• Goal: Copy the records below line for line, without any changes.
- - - - -
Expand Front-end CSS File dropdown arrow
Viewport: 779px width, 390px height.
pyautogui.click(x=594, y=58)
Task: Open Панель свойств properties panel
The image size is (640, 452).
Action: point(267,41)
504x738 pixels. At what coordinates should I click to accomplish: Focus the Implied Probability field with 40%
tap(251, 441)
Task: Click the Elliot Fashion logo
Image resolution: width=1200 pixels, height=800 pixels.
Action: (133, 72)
- - - - -
• Correct response:
Expand Front-end CSS File dropdown arrow
Viewport: 779px width, 390px height.
pyautogui.click(x=594, y=58)
Task: Open Панель свойств properties panel
The image size is (640, 452).
Action: point(267,41)
504x738 pixels. At what coordinates should I click to accomplish: Focus the Implied Probability field with 40%
tap(251, 441)
Task: Click the Elliot Fashion logo
Image resolution: width=1200 pixels, height=800 pixels.
Action: (133, 72)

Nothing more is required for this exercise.